El pueblo católico de la capital se dio cita la tarde de este sábado en las instalaciones de la catedral para ser partícipes de la bajada de la imagen de la Sangre de Cristo, actividad religiosa que cumple 376 años de tradición, por tal razón los creyentes de tan milagrosa imagen asisten año con año a dar gracias por los favores recibidos.

La bajada de la imagen de su santuario representa para los creyentes un momento de regocijo por ser la oportunidad en la que logran frotar sus pañuelos con la imagen, mismos que son conservados como un elemento bendito. El sonido de las campañas y el estallido de la pólvora se suman al encuentro entre la comunidad y la sagrada imagen.

“La Sangre de Cristo es muy milagrosa, fue gracias a ella que logré quedar embarazada y salir bien al momento del parto, hoy mi hija la he traído vestida de angelito porque es una bendición que mi señor Jesucristo me brindó, por eso me siento sumamente agradecida” manifestó Carla Mendoza.

“Son muchos años los que tengo de asistir a la bajada de la imagen porque esta es una tradición que me inculcó mi madre y que hoy se las transmito a mis hijos y nietos, porque Dios es la respuesta a los problemas y es quien nos acompaña en cada una de las acciones que realizamos” afirmó Antonio Silva.

“Ser devota de la Sangre de Cristo se debe a que recibí un milagro de sanación, los médicos me habían desahuciado por presentar problemas de pancreatitis y fue la Sangre de Cristo quien me sano y me ha devuelto las energías que tanto deseaba, ahora estoy comprometida a venir todos los años y ser parte de las celebraciones” expresó Azucena Díaz.

Durante el mensaje central el cual estuvo a cargo del párroco Héctor Treminio, se refirió la unidad y humildad de cada uno de los nicaragüenses, cualidades que deben ser puestas en prácticas en cada una de las acciones que realizan, siguiendo de esta manera el ejemplo de Jesucristo.
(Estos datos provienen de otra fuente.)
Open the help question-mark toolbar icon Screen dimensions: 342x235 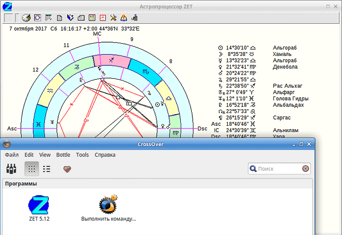[124, 18]
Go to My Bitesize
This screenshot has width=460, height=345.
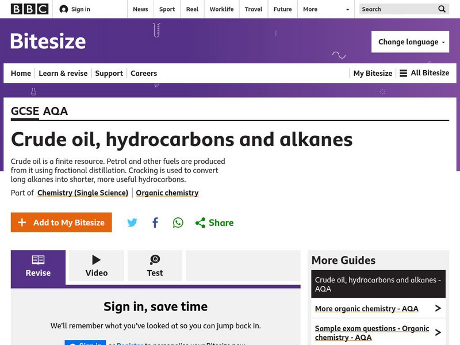(x=372, y=73)
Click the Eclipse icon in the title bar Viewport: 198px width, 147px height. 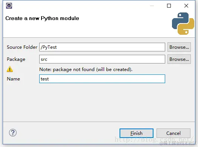pyautogui.click(x=9, y=6)
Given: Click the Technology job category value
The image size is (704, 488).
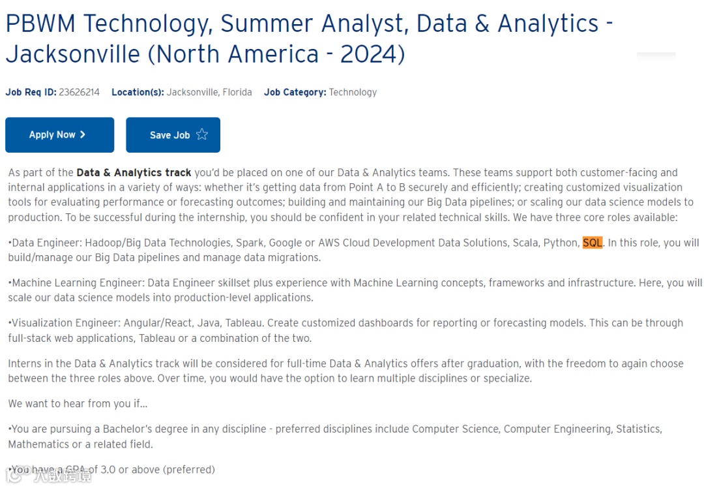Looking at the screenshot, I should coord(353,93).
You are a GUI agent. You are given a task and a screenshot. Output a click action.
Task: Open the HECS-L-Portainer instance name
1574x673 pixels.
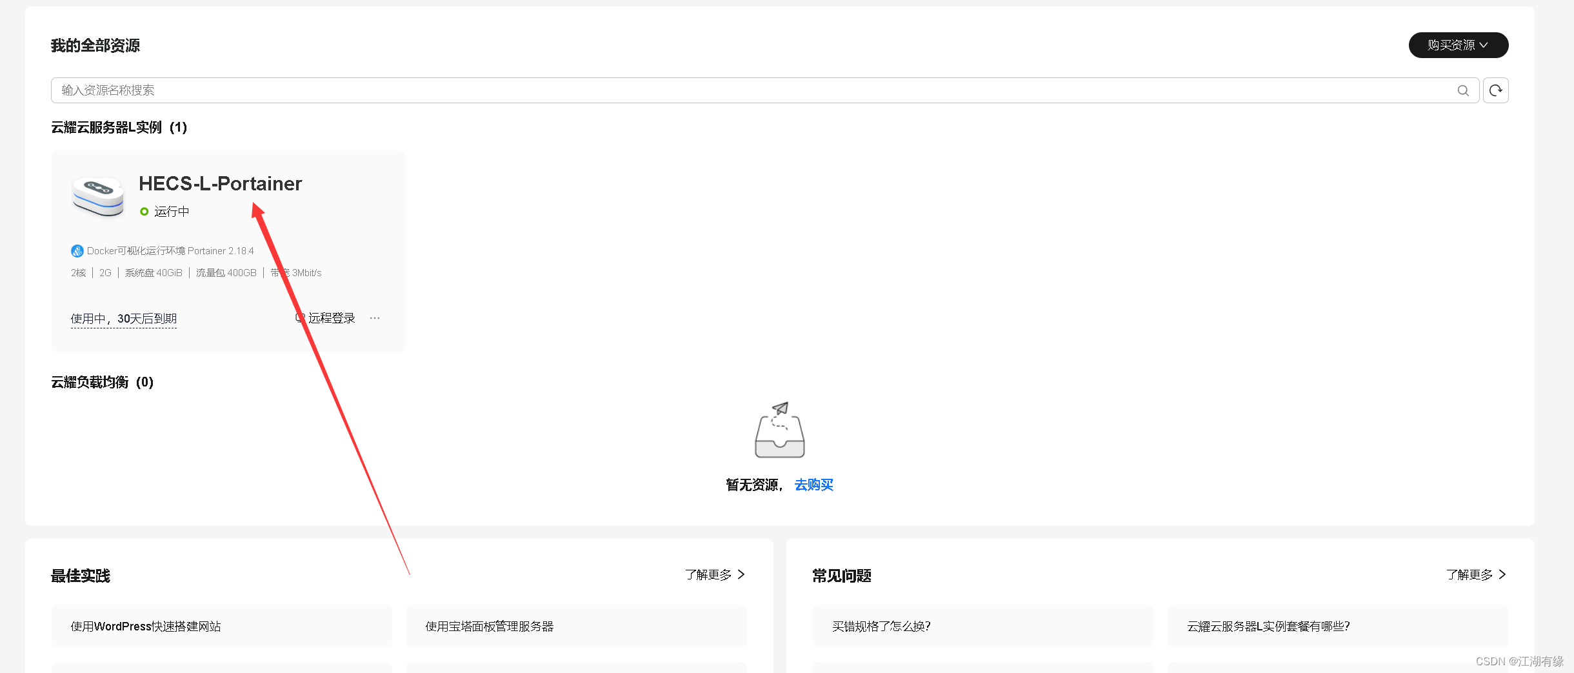220,183
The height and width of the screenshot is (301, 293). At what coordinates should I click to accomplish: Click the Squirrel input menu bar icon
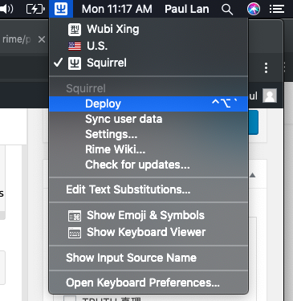click(x=61, y=9)
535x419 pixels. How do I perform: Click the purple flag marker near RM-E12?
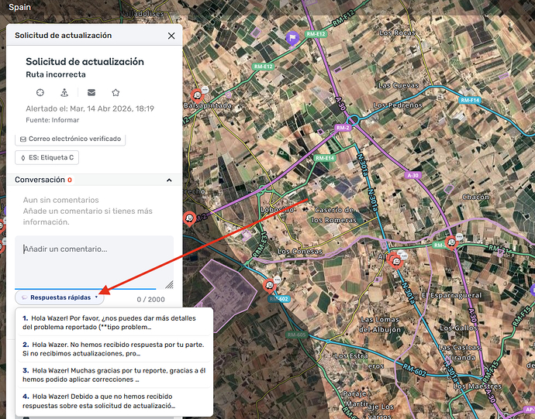(292, 38)
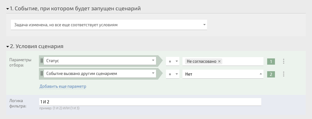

“La sangre preciosa de Cristo debe estar siempre con nosotros, debemos aprender de nuestro padre celestial, debemos dejar a un lado las rivalidades y las desigualdades, porque somos una iglesia en la que debemos caber todos, siempre estando al servicio de nuestros prójimos. No debemos olvidar la humildad y la mansedumbre porque es lo que Dios quiere de nosotros” manifestó el religioso.

Las festividades en honor a la Sangre de Cristo se extenderán hasta el próximo 8 de Julio, fecha en la que el pueblo católico realiza una procesión en compañía de la imagen, la que recorre algunas de las calles y avenidas de la capital.